Investors could not access the company's Web site from about 7:15 a.m. to 7:55 a.m. PT, or log on to trade stocks through their E*Trade account, said Kim Shepherd, a company spokeswoman.
An isolated software application error prohibited access to the site, and Shepherd said as soon as the problem was discovered, it was corrected. Investors, in the meantime, could trade by making phone calls to E*Trade's brokers.
However, that does not soften the blow to investors trying to make trades in this volatile market, when timing is everything. Some angry investors wrote into CNET's NEWS.COM, while others took their beef to newsgroups, complaining of rampant problems with online trading systems.
One investor vented his frustration with E*Trade in a stock investing newsgroup: "I'm having trouble accessing E*Trade again this morning. If I can get in at all, the server is very slow?.Had several time-outs.
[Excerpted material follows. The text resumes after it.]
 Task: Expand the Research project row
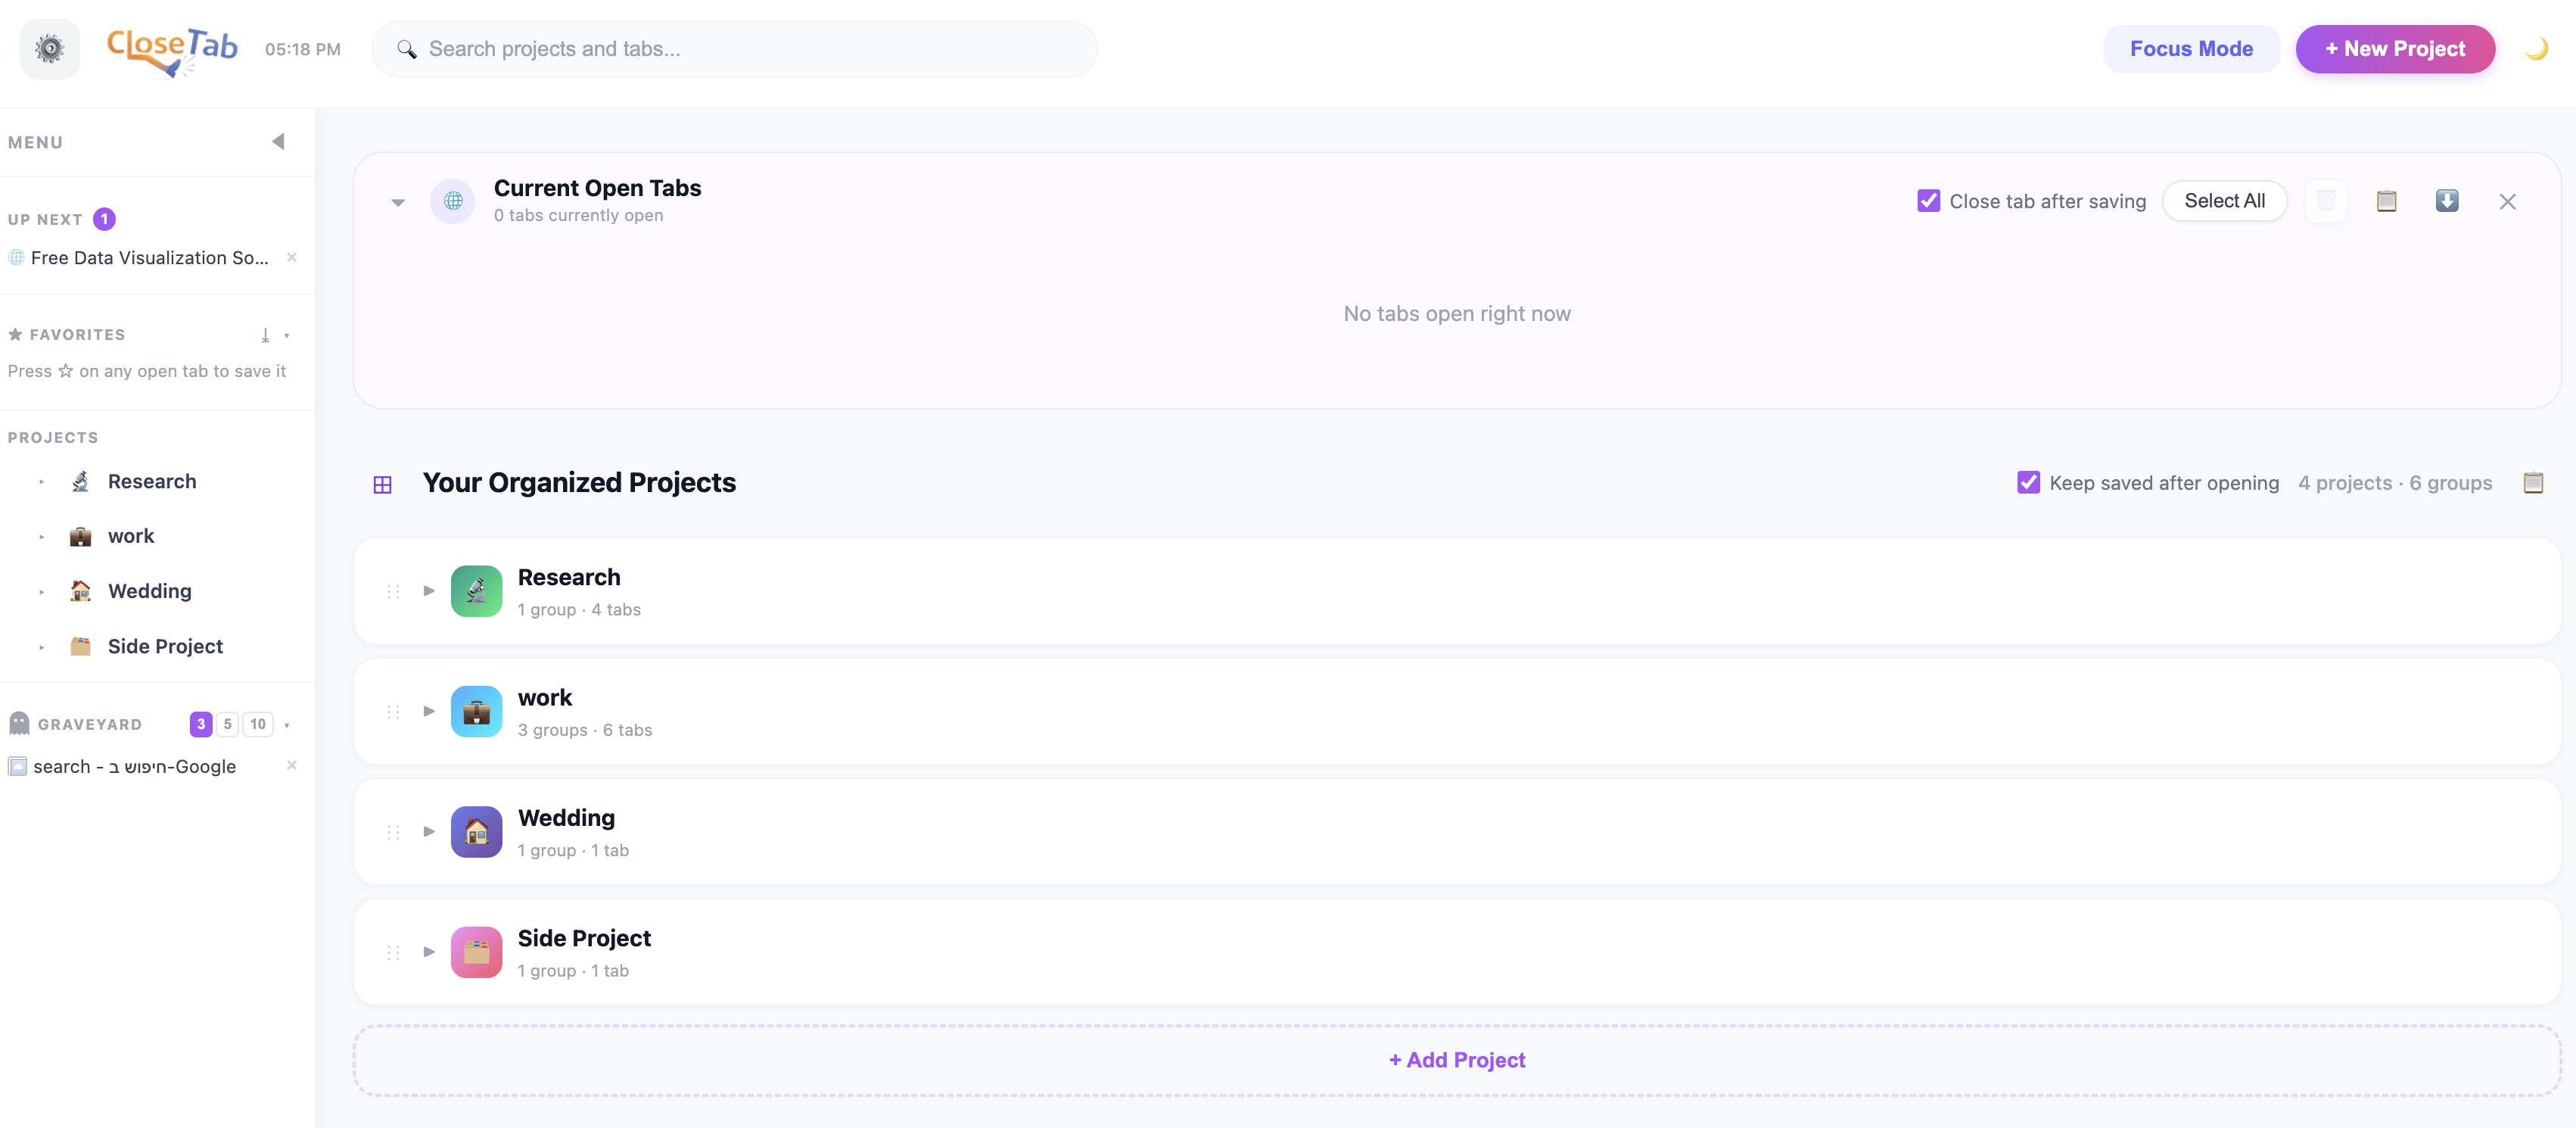pos(429,591)
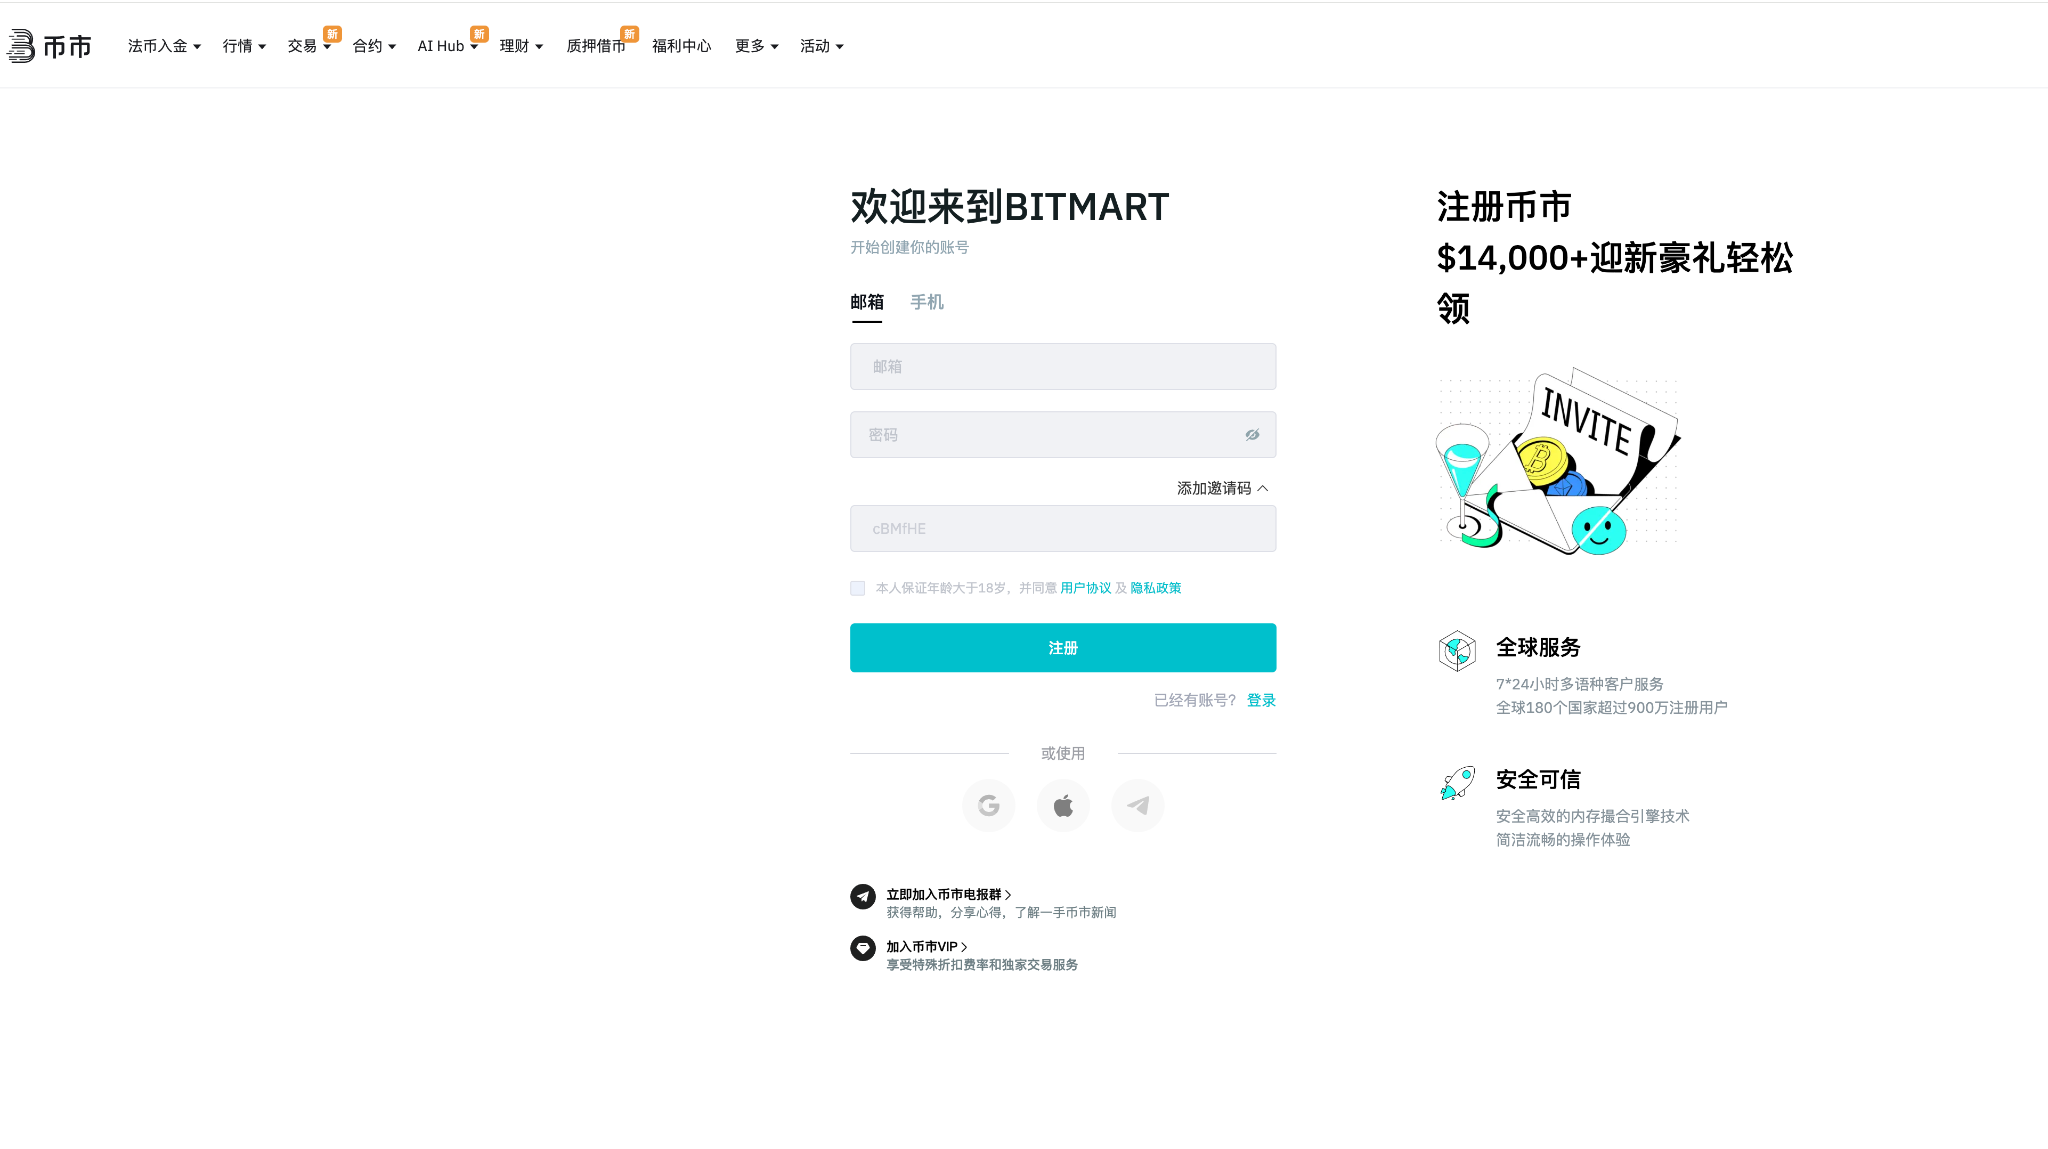Click the Telegram icon beside 立即加入币市电报群
The image size is (2048, 1149).
pos(862,895)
This is the third time since May this has happened to me."
Others complain of E*Trade requests not going though, and a lack of response from customer service.
But the real debate among investors on newsgroups is which online trading service offers the best, most reliable trading with inexpensive trading commissions. And, sometimes, misconceptions arise about the speed of online trading.
"Users often think that because they are doing it online, [transactions] will be quicker, but the issue of the quality of your connection comes up and that is a viable issue that can affect your trading," Ken Michal, assistant editor of Computerized Investing told NEWS.COM in an earlier interview.
John Bajkowski, senior financial analyst at the American Association of Independent Investors, said the biggest risk is relying on technology that may or may not be there when you need it. Users should have back-up plan, such as an optional telephone number to contact their broker, he advised.